En el siguiente relato, José Manuel Ríos (Tulancingo, Hidalgo, 1980) urde una historia al satirizar el conocimiento adquirido a través de la doxa (conocimiento falso) y la episteme (conocimiento científico). Ríos actualmente es becario de la Fundación para las Letras Mexicanas en el género de narrativa.

3 muertes 3

Mi hermano siempre estaba con cosas raras, se sentía brujo, adivino, iniciado o algo así. El primer día del año, como hacía frío, comentaba:

—Hoy empiezan las cabañuelas, a través de ellas podemos saber el clima de todo el año.

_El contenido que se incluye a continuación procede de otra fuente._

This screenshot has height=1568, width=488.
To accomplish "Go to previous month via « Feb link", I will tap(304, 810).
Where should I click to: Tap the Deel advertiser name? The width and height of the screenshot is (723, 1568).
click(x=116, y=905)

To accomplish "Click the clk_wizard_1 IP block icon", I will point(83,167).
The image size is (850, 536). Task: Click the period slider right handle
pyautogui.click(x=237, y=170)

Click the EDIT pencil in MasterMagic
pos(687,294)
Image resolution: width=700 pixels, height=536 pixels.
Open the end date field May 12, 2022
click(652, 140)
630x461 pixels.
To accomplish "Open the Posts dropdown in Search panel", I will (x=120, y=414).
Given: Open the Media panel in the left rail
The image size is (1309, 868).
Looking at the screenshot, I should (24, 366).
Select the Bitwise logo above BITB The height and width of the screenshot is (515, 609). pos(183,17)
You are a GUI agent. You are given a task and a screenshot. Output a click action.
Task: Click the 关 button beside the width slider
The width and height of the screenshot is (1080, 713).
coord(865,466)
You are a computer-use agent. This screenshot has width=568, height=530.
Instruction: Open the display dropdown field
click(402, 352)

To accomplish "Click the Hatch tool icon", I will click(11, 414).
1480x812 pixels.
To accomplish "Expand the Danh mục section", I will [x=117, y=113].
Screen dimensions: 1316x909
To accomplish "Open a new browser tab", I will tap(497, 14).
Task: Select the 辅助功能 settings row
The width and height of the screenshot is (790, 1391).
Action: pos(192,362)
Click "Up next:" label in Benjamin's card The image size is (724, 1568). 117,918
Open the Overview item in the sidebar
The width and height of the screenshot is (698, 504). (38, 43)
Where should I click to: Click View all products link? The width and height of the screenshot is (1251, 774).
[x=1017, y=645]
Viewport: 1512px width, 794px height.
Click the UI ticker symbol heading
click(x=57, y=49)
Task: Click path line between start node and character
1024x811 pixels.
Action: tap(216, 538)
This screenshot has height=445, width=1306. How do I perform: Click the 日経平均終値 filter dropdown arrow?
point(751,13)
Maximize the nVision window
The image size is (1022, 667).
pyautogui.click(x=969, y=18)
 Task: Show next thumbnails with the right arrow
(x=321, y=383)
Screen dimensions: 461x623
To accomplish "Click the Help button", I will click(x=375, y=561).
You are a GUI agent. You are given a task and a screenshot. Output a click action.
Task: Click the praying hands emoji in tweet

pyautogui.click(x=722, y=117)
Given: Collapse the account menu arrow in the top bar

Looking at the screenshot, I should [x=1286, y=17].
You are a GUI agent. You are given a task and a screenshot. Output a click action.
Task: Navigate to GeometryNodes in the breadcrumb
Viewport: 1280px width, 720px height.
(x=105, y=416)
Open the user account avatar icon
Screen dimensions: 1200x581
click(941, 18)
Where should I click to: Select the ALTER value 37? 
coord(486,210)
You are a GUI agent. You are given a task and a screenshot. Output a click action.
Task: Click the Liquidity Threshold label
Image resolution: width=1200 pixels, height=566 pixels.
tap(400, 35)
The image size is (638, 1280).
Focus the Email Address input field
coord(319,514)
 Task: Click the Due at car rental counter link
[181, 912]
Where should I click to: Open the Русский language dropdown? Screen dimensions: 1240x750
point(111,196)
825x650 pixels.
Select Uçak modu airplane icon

Para el quinto día de enero, que hacía calor, le preguntaba:

—¿No que iba a hacer frío todo enero?

—Lo que pasa es que los primeros días del año no cuentan, porque cada día nos muestra el clima de un mes, hoy cinco corresponde a mayo y en mayo va a hacer calor.

Yo le decía que eso no era posible, ya que el año nuevo es una medida humana y no natural: cada día es un año nuevo en la Tierra. Él no se molestaba en explicar nada, no había leído ni a Aristóteles ni a Kant, y por eso no se enteraba de algo llamado causalidad.

Otras veces insistía:

—Se viene un temblor fuerte como en el 85.

—¿En qué te basas?

—Esas cosas se sienten, ve, el cielo está rojo.

—¿Sabías que tiembla a diario?

—¿Tú sabías que la Tierra se mueve alrededor del sol y que gira sobre su propio eje?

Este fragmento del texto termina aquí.